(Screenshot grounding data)
▬▬▬▬▬▬
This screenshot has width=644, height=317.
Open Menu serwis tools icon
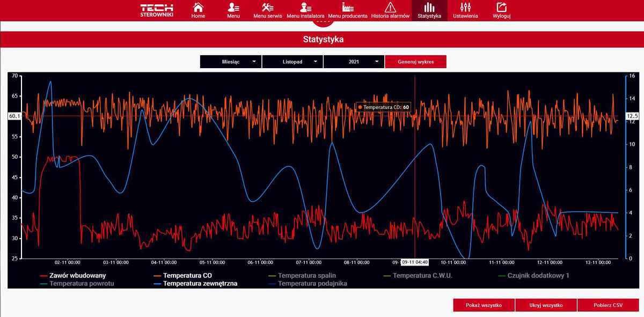click(268, 8)
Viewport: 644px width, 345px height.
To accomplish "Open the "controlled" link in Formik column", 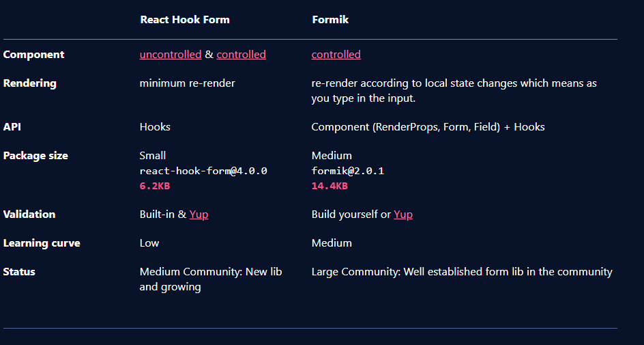I will click(x=336, y=55).
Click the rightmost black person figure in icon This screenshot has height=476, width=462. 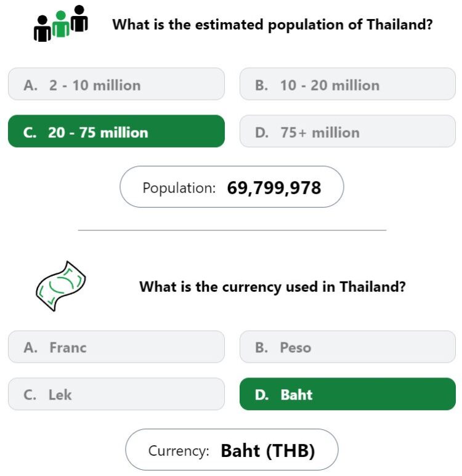click(x=79, y=18)
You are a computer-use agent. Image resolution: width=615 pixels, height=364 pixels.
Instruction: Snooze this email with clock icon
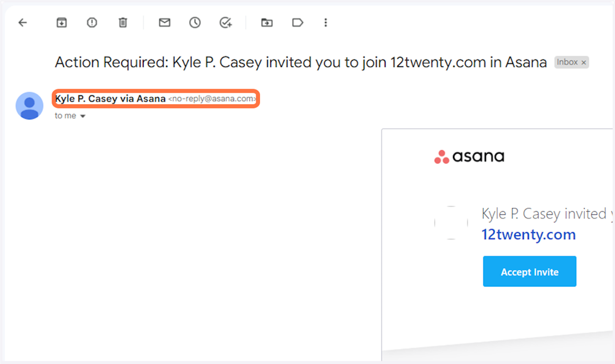click(x=195, y=23)
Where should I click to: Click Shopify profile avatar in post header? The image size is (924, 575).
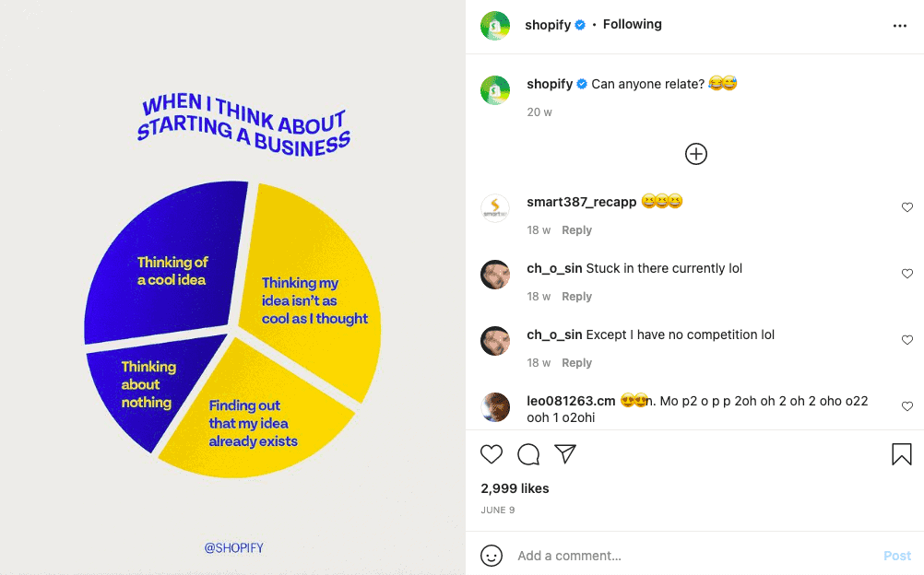tap(495, 26)
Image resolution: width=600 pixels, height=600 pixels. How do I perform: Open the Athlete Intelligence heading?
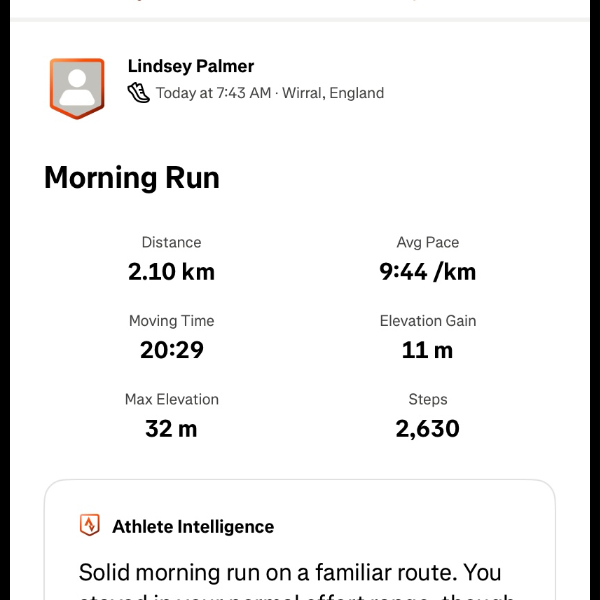pos(193,526)
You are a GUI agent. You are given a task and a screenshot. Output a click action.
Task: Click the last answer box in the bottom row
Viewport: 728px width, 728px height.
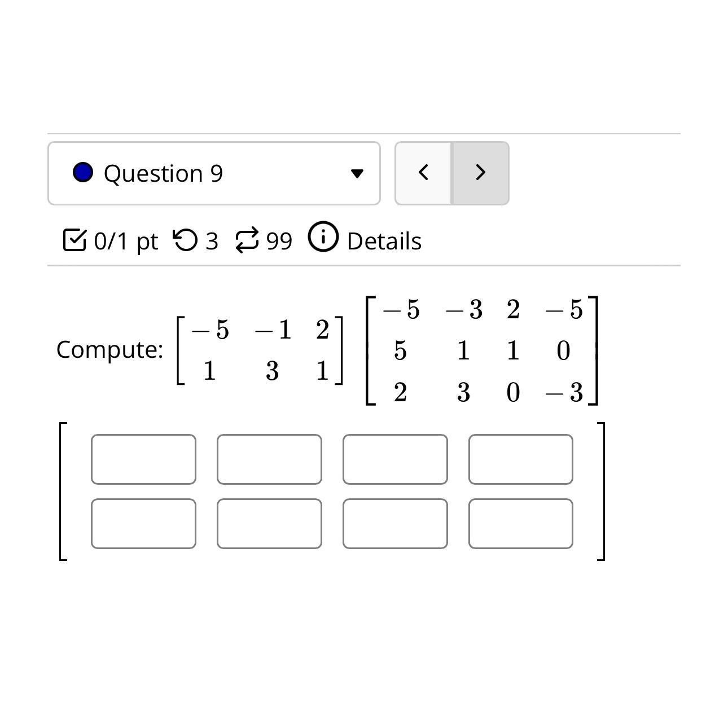tap(520, 523)
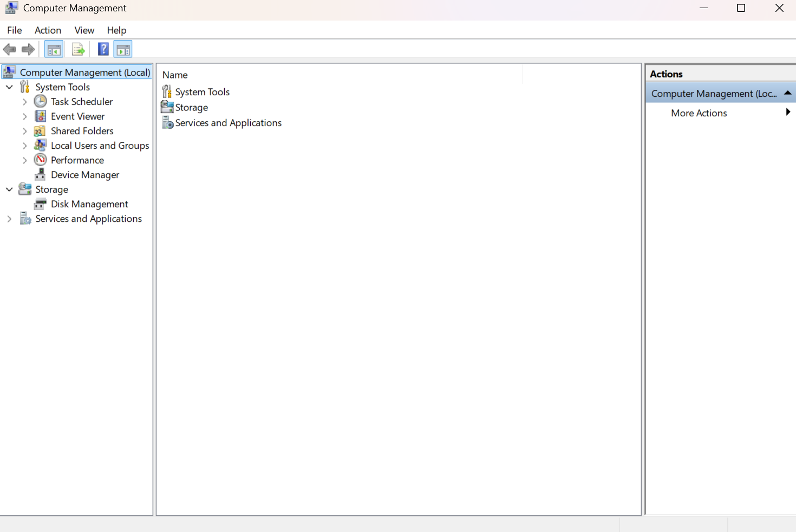Open the Action menu

[48, 30]
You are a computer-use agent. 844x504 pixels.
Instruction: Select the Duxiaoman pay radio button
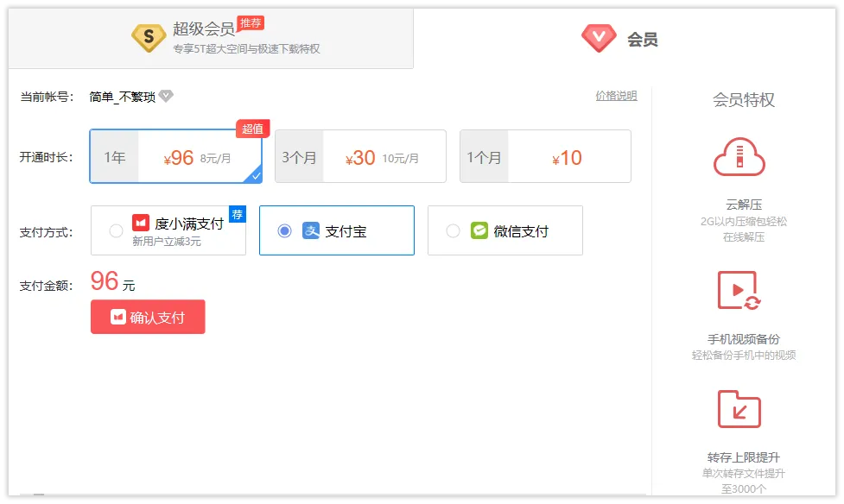click(x=116, y=230)
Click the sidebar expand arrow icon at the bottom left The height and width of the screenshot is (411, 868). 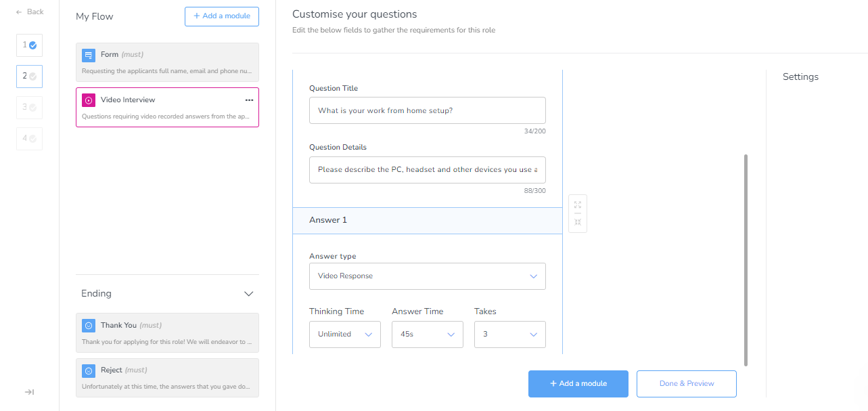point(29,392)
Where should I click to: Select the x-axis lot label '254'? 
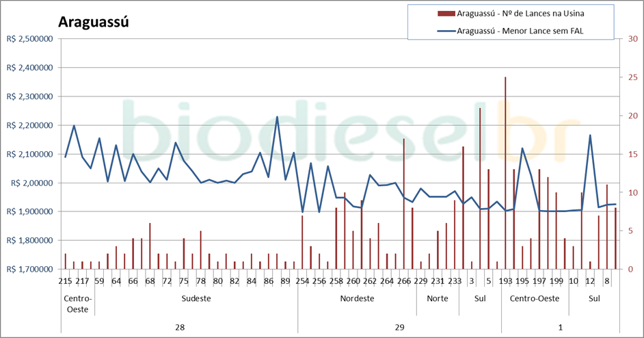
▬▬▬▬▬▬
> **Directions for this task**: Search the records above for the string "computer". Copy every line that contains it.

> **Result**:
You are a computer-use agent. Image resolution: width=615 pixels, height=364 pixels.
You are a computer-use agent. 844x504 pixels.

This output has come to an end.